Reproduce the data exactly.

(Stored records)
******

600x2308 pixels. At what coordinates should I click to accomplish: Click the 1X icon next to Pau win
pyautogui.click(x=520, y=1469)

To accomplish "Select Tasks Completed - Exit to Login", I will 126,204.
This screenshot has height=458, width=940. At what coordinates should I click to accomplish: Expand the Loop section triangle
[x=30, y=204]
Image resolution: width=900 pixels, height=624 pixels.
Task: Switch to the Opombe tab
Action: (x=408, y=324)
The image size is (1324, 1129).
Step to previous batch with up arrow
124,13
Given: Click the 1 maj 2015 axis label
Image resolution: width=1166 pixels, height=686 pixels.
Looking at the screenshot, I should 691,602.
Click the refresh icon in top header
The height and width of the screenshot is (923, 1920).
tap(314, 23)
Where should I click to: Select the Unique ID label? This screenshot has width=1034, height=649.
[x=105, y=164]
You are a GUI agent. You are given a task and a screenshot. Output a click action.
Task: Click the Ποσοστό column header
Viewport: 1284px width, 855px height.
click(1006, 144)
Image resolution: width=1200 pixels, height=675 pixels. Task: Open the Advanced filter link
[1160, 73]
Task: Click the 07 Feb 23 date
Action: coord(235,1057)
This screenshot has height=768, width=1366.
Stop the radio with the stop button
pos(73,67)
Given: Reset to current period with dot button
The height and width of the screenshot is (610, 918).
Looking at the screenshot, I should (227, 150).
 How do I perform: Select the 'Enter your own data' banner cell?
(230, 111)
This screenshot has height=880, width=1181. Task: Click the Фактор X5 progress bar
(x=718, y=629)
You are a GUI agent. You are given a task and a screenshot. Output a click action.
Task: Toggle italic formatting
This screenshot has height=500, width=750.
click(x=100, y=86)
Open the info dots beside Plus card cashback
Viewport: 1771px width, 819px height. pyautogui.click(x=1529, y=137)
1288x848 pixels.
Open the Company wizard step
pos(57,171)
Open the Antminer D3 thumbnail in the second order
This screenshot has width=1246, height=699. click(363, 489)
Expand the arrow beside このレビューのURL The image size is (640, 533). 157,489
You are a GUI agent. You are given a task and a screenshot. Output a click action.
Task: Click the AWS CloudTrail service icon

******

:: Completed task ::
600x2308 pixels. At what coordinates should I click to accomplish: Click the 1X icon next to Pau win
pyautogui.click(x=520, y=1469)

To accomplish "Select Tasks Completed - Exit to Login", I will 126,204.
This screenshot has height=458, width=940. At what coordinates should I click to accomplish: Expand the Loop section triangle
[x=30, y=204]
Image resolution: width=900 pixels, height=624 pixels.
Task: Switch to the Opombe tab
Action: (x=408, y=324)
The image size is (1324, 1129).
Step to previous batch with up arrow
124,13
Given: Click the 1 maj 2015 axis label
Image resolution: width=1166 pixels, height=686 pixels.
Looking at the screenshot, I should 691,602.
Click the refresh icon in top header
The height and width of the screenshot is (923, 1920).
tap(314, 23)
Where should I click to: Select the Unique ID label? This screenshot has width=1034, height=649.
[x=105, y=164]
You are a GUI agent. You are given a task and a screenshot. Output a click action.
Task: Click the Ποσοστό column header
Viewport: 1284px width, 855px height.
click(1006, 144)
Image resolution: width=1200 pixels, height=675 pixels. Task: Open the Advanced filter link
[1160, 73]
Task: Click the 07 Feb 23 date
Action: coord(235,1057)
This screenshot has height=768, width=1366.
Stop the radio with the stop button
pos(73,67)
Given: Reset to current period with dot button
The height and width of the screenshot is (610, 918).
Looking at the screenshot, I should (227, 150).
 How do I perform: Select the 'Enter your own data' banner cell?
(230, 111)
This screenshot has height=880, width=1181. Task: Click the Фактор X5 progress bar
(x=718, y=629)
You are a GUI agent. You are given a task and a screenshot. Output a click action.
Task: Toggle italic formatting
This screenshot has height=500, width=750.
click(x=100, y=86)
Open the info dots beside Plus card cashback
Viewport: 1771px width, 819px height. pyautogui.click(x=1529, y=137)
1288x848 pixels.
Open the Company wizard step
pos(57,171)
Open the Antminer D3 thumbnail in the second order
This screenshot has width=1246, height=699. click(363, 489)
Expand the arrow beside このレビューのURL The image size is (640, 533). 157,489
You are a GUI agent. You are given a task and a screenshot. Output a click action.
Task: Click the AWS CloudTrail service icon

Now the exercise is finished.